São muitas as correntes de pensamento quando o assunto é a
origem da vida e das espécies. Até mesmo para os que entendem haver um projetista por trás de tamanha variedade de seres, pode não haver consenso
sobre a criação em seis dias literais.
Para
os que creem na fidedignidade do livro de Gênesis, é possível, com estudo acurado, fundamentar sua crença por meio
de elementos-chave. A estrutura narrativa, por exemplo, reúne muitos deles.
Uma leitura apressada não permite a observação de
diferenciais textuais que compõem o corpo de evidências da literalidade do relato do
primeiro livro da Bíblia. Estudiosos como Richard
Davidson afirmam que o gênero literário de Gênesis 1 e 2 não fornece elementos para que a
narrativa seja tomada como simbólica, metafórica ou mesmo meta-histórica. Ao contrário, o autor do primeiro livro da Bíblia apresenta intencionalidade ao
escolher determinadas palavras, as quais também já
foram usadas em outros trechos bíblicos com a função de ratificar a literalidade do evento.
“A estrutura
literária de Gênesis como um todo indica a natureza literal das
narrativas da criação como sendo intencional. É amplamente reconhecido que todo
o livro está estruturado
segundo a palavra hebraica toledot (gerações,
história), em ligação com cada seção do livro (13 vezes). Essa
palavra, em outro lugar das Escrituras, é usada no registro das genealogias
com relação à contagem precisa de tempo e história”
(DAVIDSON, 2011, p. 5).
Outras
evidências também apresentadas por Davidson (2011) têm que ver com a
expressão que aparece ao final de cada descrição criativa: “tarde e manhã”, que “define claramente a natureza dos ‘dias’ como períodos literais de 24 horas” (IBIDEM).
Além disso, ao
citar a palavra “dia”
(no hebraico yôm) em cada um dos seis dias da criação, o autor de Gênesis trabalha
com a ideia de número ordinal. Ele trata a sequência da criação como primeiro dia, segundo dia, e assim
por diante até o sexto dia.
No
entanto, autores como John C. L. Gibson argumentam que “se entendermos “dia” como equivalente a “época”

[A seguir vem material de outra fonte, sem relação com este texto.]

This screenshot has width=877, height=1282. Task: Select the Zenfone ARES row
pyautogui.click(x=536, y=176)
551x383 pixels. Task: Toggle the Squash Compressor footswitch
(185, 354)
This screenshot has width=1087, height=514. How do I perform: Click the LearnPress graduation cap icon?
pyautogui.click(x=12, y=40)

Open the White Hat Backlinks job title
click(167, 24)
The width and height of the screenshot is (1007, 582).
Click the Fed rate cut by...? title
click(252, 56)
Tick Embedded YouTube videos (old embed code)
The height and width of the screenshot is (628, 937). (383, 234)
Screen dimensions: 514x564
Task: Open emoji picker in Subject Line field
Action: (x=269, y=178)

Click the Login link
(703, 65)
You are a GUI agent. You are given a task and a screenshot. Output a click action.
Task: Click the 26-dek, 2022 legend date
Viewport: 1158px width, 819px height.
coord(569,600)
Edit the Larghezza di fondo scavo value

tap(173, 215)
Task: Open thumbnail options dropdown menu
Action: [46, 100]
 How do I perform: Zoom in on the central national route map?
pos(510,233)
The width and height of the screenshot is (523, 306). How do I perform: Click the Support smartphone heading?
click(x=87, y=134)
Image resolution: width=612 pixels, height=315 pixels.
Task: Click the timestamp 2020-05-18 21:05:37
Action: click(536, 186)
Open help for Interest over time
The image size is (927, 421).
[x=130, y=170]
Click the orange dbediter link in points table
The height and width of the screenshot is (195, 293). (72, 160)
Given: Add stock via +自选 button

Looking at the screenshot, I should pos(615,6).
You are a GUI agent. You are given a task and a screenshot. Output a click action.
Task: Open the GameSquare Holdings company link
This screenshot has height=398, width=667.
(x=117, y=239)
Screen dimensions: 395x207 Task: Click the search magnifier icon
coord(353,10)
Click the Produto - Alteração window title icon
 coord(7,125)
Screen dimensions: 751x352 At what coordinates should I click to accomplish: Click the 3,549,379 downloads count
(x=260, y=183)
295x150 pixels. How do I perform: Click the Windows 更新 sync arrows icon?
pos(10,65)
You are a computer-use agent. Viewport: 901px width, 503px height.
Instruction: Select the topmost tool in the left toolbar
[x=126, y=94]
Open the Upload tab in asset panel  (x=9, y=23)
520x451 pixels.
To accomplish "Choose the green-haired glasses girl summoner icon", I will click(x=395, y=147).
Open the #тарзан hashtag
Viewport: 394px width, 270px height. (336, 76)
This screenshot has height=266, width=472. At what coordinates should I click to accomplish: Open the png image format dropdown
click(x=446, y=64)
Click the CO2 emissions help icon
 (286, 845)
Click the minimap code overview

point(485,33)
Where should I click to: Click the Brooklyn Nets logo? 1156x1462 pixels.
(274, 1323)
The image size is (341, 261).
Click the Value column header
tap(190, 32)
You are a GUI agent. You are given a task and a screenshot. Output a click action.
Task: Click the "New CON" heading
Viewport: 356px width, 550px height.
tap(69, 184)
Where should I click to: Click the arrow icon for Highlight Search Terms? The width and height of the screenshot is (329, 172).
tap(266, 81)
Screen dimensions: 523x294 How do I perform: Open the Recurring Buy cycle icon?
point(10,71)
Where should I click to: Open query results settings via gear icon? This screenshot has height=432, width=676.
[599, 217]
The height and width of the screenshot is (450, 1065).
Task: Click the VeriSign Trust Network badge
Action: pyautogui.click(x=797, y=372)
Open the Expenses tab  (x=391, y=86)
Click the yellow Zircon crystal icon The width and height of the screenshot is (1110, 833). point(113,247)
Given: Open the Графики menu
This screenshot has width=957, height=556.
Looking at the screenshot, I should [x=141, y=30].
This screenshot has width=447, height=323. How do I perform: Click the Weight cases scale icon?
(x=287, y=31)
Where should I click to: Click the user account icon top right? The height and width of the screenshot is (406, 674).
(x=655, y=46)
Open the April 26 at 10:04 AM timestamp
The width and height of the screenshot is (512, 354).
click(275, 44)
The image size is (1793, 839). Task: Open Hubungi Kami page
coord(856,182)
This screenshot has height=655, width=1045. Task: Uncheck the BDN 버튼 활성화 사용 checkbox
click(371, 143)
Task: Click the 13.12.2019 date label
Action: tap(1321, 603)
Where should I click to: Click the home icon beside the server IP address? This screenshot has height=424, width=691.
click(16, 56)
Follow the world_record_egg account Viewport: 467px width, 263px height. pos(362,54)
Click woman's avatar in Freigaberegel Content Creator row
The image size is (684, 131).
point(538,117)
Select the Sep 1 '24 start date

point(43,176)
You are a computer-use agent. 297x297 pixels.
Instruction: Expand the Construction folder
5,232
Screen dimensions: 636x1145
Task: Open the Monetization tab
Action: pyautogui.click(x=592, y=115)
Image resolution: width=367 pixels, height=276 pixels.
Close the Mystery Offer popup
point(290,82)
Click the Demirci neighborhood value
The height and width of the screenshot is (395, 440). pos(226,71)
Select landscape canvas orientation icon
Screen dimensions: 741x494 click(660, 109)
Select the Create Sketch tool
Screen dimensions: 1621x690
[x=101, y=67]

ou “era”, poderemos pôr a sequência da criação, apresentada no capítulo 1, em conexão com os relatos da moderna teoria da
evolução, e assim caminhar um pouco no sentido da recuperação da reputação da Bíblia em nossa era científica ... Tanto quanto este argumento inicie uma tentativa
de ultrapassar o sentido literal, atribuindo à semana
da criação o sentido de uma parábola, com uma duração muito mais extensa, isso será
digno de elogios” (GIBSON,
1981, p. 56).
Já o alemão Hansjörg Bräumer (1983) afirmou que o dia da criação não poderia ser a mesma unidade de tempo que medimos,
hoje, pelo relógio.
A isso ele atribui a falta do Sol, que apareceria somente no quarto dia. Bräumer (Idem) se apega ao fato também de que para Deus o tempo é relativo, isto é, um dia divino pode corresponder a
mil anos. Dessa forma, o teólogo acredita que é possível entender o relato da criação dentro da cosmovisão evolucionista, num ritmo de milhões
de anos.
Para o criacionista progressista Stuart Briscoe (1987), é razoável interpretar a palavra “dia” (yôm) como um período de eras e não como um único dia literal.
“O
naturalista fala convincentemente em termos de milhões de anos e eras
evolutivas, enquanto o crente na Bíblia olha para os seis dias e fica perplexo, sem saber o
que fazer ... Não é absolutamente irrazoável crer que “dia”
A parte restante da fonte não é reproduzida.